Crikey lists some of the ingredients turning an interest rate rise into a soggy pudding.

First and foremost, location

Australians feeling the most “mortgage stress” live on the suburban fringe. These areas usually have limited public transport, making residents car dependent and more vulnerable to fuel price rises too. If petrol rises above $1.50 per litre in 2008, households will be spending $9 extra per week on petrol than in 2007.

Add one cup of increased living costs

Statistics show that the average Victorian adult is $3,181 worse off in 2008 than they were in 2007 — or $61.21 a week — with grocery bills alone increasing by up to $1,300. The average Australian household also spends more than three months’ worth of its disposable income on credit card debt.

Mix in a dash of uneven economic growth

The City Futures Research Centre revealed that median income is barely keeping up with inflation in some Sydney suburbs. Median mortgage payments in Bankstown cost 42.1% of average income, up 7.8% of from 2001, and yet property values in Bankstown are decreasing by about $349 a week. 

Some more negative property growth

Australian Property Monitors found that while housing prices in Sydney’s affluent eastern suburbs increased in 2006, prices in the western suburbs decreased by an average 4%. Houses in parts of southern Sydney are thought to be losing up to $444 per week in value. A similar slump in the price of over-valued and over-mortgaged properties in the US was one of the trigger factors in the current US sub-prime crisis.

And there you have it: a big old mess

JP Morgan and Fujitsu Consulting found that 750,000 home owners will experience “mortgage stress” in 2008, and that 6% may default on loans this year.  Urban-fringe dwellers are expected to be worst affected with mortgage defaults in the suburban fringe increasing by 42.3% in the 2006-7 financial year. 

In 2004, those in the lowest 40% of income ranges could afford less than 5% of housing for sale in Australia. Doesn’t look like the statistic’s set to become more balanced any time soon.

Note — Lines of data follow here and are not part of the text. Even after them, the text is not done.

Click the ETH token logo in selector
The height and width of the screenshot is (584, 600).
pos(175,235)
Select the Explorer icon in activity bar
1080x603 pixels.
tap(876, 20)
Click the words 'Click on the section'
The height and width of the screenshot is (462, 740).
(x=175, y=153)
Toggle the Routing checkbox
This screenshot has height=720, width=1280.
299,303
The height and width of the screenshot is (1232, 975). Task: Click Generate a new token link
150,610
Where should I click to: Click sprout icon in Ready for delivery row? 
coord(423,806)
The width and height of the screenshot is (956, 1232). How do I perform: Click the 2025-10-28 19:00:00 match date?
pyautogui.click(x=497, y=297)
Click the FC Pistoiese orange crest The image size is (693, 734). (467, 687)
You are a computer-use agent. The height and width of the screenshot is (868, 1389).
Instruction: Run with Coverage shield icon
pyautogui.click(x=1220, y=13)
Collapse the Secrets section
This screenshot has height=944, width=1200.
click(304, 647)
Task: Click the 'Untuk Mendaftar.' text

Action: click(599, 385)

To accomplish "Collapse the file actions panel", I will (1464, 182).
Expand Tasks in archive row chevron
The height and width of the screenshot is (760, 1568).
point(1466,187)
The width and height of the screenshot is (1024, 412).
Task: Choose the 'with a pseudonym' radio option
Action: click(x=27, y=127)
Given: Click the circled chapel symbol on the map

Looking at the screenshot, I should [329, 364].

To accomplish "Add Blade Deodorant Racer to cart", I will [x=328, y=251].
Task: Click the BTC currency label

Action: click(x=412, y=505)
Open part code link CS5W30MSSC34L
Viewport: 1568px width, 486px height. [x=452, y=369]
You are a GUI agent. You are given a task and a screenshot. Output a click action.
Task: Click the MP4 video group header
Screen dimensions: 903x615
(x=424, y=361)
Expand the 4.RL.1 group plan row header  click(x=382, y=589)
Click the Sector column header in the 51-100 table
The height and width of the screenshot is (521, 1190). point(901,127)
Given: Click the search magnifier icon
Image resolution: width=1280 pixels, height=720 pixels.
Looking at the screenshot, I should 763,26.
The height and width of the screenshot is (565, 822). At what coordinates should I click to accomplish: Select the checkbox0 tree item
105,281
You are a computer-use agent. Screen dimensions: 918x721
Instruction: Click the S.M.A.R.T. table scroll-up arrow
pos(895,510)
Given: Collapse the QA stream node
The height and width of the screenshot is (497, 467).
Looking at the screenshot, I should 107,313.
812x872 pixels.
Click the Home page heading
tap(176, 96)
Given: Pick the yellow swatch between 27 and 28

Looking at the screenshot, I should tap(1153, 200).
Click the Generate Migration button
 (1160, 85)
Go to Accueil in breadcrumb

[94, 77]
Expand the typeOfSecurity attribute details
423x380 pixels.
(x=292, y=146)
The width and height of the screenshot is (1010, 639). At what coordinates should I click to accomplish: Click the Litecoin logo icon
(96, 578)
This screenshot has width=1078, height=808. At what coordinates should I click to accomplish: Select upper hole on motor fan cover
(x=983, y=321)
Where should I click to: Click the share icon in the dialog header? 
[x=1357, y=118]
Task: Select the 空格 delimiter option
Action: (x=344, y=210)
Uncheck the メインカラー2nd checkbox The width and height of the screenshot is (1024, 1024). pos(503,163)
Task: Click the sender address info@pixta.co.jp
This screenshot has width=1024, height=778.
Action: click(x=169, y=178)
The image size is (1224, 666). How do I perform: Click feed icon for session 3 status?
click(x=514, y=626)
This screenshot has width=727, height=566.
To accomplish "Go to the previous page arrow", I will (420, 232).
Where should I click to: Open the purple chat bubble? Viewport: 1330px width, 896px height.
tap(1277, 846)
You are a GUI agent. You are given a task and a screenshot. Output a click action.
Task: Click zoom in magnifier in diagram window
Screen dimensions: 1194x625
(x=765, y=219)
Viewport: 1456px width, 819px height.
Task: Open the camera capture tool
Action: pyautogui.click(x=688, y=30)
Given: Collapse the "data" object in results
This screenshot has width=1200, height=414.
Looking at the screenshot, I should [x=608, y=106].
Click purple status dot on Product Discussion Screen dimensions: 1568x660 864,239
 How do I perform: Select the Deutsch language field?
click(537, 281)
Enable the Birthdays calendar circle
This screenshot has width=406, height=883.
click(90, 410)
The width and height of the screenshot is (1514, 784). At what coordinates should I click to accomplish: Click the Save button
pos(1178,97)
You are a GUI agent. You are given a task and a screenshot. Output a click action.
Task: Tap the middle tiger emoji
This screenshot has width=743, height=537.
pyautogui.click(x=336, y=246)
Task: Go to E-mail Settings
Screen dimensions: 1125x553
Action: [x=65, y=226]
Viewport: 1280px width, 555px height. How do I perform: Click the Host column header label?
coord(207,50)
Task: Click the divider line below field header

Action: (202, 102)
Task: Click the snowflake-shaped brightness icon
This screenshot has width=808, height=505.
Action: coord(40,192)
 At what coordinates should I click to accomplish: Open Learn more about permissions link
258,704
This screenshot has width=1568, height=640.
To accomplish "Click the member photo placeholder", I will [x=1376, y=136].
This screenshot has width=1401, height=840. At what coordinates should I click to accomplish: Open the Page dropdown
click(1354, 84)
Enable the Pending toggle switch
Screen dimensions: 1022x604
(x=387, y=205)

A variation on the recipe: the rental market

As the cost of buying a home has increased, rental costs have also soared. Demand is so high that some house inspections in Sydney in 2007 attracted more than 100 potential tenants and average rent increased by 14% to $400 per week. 1.8 million Australians currently rent homes, a figure that is expected to increase to 3.3 million by 2045, by which time the Commonwealth Rent Assistance program, which currently spends $2 billion per annum on assistance, will be forking out $5 billion yearly.